Directions: Scan the entries that follow for the word "will", then report every line in which it appears.

Input:
[Start of Attachment]

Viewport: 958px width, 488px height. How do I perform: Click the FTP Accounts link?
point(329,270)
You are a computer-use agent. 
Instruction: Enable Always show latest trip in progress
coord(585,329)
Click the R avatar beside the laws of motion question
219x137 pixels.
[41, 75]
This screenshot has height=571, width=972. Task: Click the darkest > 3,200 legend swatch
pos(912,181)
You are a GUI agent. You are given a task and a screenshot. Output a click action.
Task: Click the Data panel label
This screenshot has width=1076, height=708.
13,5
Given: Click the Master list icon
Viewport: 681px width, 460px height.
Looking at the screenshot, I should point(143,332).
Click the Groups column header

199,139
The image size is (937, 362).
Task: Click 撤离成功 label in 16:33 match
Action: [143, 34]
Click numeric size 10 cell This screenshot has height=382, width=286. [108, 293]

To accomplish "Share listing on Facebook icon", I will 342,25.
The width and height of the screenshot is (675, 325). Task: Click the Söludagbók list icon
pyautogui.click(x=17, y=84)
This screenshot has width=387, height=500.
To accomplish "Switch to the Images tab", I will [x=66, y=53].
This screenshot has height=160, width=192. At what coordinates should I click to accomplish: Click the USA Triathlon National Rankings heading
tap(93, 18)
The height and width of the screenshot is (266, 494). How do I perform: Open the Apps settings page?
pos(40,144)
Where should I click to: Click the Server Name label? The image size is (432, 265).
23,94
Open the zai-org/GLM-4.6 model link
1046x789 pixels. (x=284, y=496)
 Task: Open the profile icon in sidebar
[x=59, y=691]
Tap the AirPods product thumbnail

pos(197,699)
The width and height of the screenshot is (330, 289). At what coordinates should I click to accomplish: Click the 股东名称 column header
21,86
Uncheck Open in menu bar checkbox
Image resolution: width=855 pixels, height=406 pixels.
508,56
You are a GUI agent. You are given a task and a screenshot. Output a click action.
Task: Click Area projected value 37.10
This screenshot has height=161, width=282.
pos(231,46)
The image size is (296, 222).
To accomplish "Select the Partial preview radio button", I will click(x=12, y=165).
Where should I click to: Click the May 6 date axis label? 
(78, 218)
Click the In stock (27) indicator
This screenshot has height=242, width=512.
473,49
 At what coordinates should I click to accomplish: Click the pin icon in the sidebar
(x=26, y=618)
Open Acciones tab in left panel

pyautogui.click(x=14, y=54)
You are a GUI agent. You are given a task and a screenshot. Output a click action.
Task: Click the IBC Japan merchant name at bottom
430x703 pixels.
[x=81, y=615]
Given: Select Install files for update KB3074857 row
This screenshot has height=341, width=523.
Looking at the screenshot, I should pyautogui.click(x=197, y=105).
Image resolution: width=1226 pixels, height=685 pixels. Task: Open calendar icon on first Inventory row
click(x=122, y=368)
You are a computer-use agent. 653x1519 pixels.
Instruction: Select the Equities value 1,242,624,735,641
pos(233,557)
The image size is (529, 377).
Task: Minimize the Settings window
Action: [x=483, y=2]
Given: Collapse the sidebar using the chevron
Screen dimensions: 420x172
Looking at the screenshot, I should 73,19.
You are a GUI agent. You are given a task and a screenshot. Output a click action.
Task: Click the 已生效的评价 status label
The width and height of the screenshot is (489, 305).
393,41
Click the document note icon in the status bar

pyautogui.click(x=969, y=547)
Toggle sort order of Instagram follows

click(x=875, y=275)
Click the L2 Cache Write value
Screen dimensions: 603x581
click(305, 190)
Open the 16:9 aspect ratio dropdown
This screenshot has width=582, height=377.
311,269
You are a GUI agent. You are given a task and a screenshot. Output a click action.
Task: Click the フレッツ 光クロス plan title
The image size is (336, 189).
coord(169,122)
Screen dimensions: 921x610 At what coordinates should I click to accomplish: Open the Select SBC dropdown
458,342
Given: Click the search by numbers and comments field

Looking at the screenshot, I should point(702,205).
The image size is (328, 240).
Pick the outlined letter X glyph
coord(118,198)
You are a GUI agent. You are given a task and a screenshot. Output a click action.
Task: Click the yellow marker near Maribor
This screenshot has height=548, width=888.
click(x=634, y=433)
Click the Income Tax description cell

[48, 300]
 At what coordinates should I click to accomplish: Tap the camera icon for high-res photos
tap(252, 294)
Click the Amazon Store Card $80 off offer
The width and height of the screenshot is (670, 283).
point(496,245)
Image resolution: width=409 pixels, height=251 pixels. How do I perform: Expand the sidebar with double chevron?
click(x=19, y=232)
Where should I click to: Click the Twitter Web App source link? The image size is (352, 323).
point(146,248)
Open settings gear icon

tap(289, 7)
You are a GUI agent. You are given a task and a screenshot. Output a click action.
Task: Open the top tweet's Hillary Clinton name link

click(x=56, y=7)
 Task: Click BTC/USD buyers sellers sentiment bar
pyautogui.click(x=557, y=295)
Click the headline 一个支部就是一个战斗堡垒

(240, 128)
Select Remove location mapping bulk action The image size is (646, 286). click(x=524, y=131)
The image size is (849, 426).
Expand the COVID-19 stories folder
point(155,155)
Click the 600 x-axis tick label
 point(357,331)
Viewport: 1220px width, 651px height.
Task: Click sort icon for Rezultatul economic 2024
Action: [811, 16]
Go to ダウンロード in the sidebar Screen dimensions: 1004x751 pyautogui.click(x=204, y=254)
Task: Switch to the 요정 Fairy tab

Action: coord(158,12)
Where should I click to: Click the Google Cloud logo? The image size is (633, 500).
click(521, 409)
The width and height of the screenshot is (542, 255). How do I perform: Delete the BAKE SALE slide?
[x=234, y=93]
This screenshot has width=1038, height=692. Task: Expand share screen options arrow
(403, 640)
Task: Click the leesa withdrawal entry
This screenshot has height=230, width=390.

[End of Attachment]

Exercise result:
To accomplish "Share listing on Facebook icon", I will 342,25.
To accomplish "Switch to the Images tab", I will [x=66, y=53].
To accomplish "Select the Partial preview radio button", I will click(x=12, y=165).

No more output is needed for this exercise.